Prevent flooding and sewer backups in homes and businesses by taking the following steps:

  • Clear leaves, storm drains, and sewer openings to prevent clogging.
  • Check gutters and downspouts; clear debris from them if necessary.
  • Inspect sump pumps to ensure they are working properly.
  • Move furniture and other items from basements to upper floors if located in areas prone to flooding.

If you experience an outage:
  • Report it and then turn off major appliances such as heat pumps, water heaters, and stoves. 
  • Unplug other appliances such as TVs, stereos, microwaves, and computers. This will help protect the appliances and prevent possible overloads to the company's system when power is restored.
  • If using portable or camp-type stoves or lanterns for cooking and lighting, ensure that the area is adequately ventilated. 
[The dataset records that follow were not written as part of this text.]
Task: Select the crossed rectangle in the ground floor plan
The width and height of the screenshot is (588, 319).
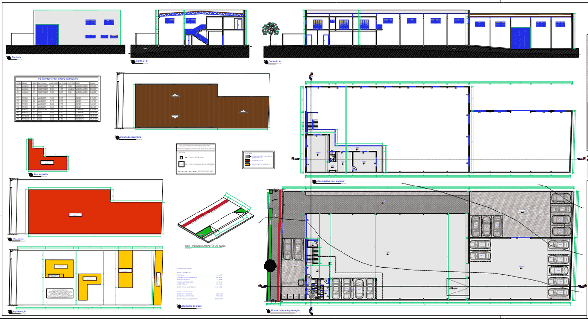Action: point(457,287)
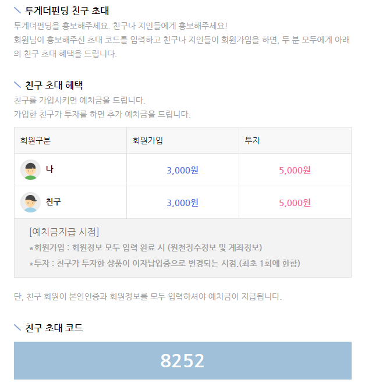The width and height of the screenshot is (365, 390).
Task: Click the '친구' row label text
Action: pyautogui.click(x=53, y=201)

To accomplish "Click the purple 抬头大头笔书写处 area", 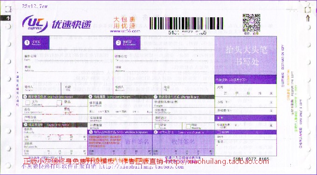I will click(245, 56).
For information on developing an evacuation plan, visit http://www.fairfaxcounty.gov/oem/prepare/hurricanes.htm.
  • Plan places where your family will meet, both within and outside of your immediate neighborhood.
  • Identify several places you could go in an emergency, such as a friend’s home in another town, a motel, or public shelter.
  • If you have a car, keep a half tank of gas in it at all times in case you need to evacuate.
  • Become familiar with alternate routes and other means of transportation out of your area.
  • Take your emergency supply kit.
  • Lock the door behind you.
  • Take your pets with you, but understand that only service animals may be permitted in public shelters. Plan how you will care for your pets in an emergency.
  • If you are not able to evacuate, stay indoors away from all windows. Take shelter in an interior room with no windows if possible. Be aware that there may be a sudden lull in the storm as the eye of the hurricane moves over. Stay in your shelter until local authorities say it is safe.
  • Stay out of flood waters, if possible. The water may be contaminated or electrically charged. However, should you find yourself trapped in your vehicle in rising water get out immediately and seek higher ground.
  • Be alert for tornadoes and flooding. If you see a funnel cloud or if local authorities issue a tornado warning take shelter underground, if possible, or in an interior room away from windows. If waters are rising quickly or local authorities issue a floor of flash flood warning, seek higher ground.
  • Stay away from downed power lines to avoid the risk of electric shock or electrocution.
  • Do not return to your home until local authorities say it is safe. Even after the hurricane and after flood waters recede, roads may be weakened and could collapse. Buildings may be unstable, and drinking water may be contaminated.
After the storm: 
  • Stay away from fallen wires, flooded areas, and debris. Treat all fallen wires and anything touching them as though they are energized.
  • Follow safe operating procedures for generators. Never operate one inside your home or in an enclosed space, such as a garage.
  • Do not hook generators directly to the electrical system of your home. Electricity could flow backwards onto our power lines and endanger repair crews. The correct, safe technique is to plug directly into the generator with proper-sized extension cords.